Allstate, the nation’s largest publicly held personal lines insurer, has a long tradition of using data and analytics to inform business decisions. With more than 200 data scientists and data engineers working in five locations across the U.S. and Europe, the company’s Quantitative Research & Analytics (QR&A) department uses unstructured and “big” data to solve complex problems for the business.
Allstate – like many other companies relying heavily on data science – is actively exploring deep learning approaches in an effort to determine where and how research results in artificial intelligence and deep learning can translate into tangible results for domain specific data analysis.
An early conclusion was that there are no off-the-shelf solutions for our specific problems and even published academic research didn’t address significant aspects of our problems.
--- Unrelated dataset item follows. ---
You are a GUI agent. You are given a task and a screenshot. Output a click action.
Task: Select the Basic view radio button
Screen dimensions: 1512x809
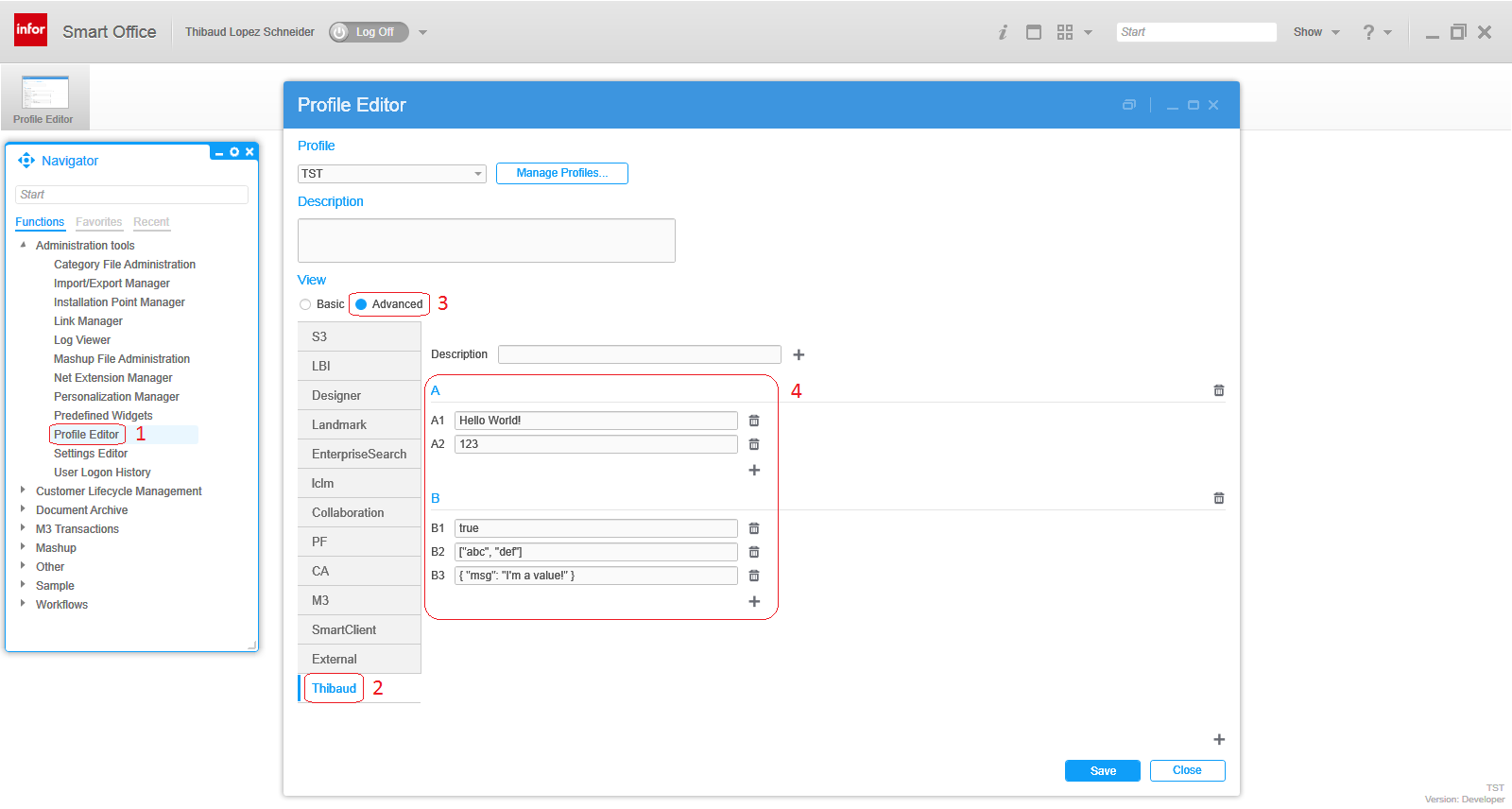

While the concrete use cases are proprietary, I will cover our experience in creating training data, establishing a hardware and software platform to support the effort, and highlight the algorithmic approaches developed with our academic partners. Using a non-insurance application scenario, I will demonstrate the gist of the problems and show that the fundamental algorithmic approaches are generic in nature and are of interest to the deep learning community in general.


Utke has been a data scientist at Allstate Insurance Company since 2014 working on predictive modeling projects for a variety of internal business partners and leading a team of data scientists investigating the applicability of novel methods and research results for Allstate’s use cases.
Prior to Allstate he worked for 11 years as a computer scientist on topics at the boundary of mathematics and computer science differentiation at the Mathematics and Computer Science division of Argonne National Laboratory with a joint appointment at The University of Chicago.
Preceding that he spent several years in consulting roles for software development in distributed systems at Motorola and other clients. He has a doctorate in mathematics (scientific computing) from Technical University of Dresden, Germany.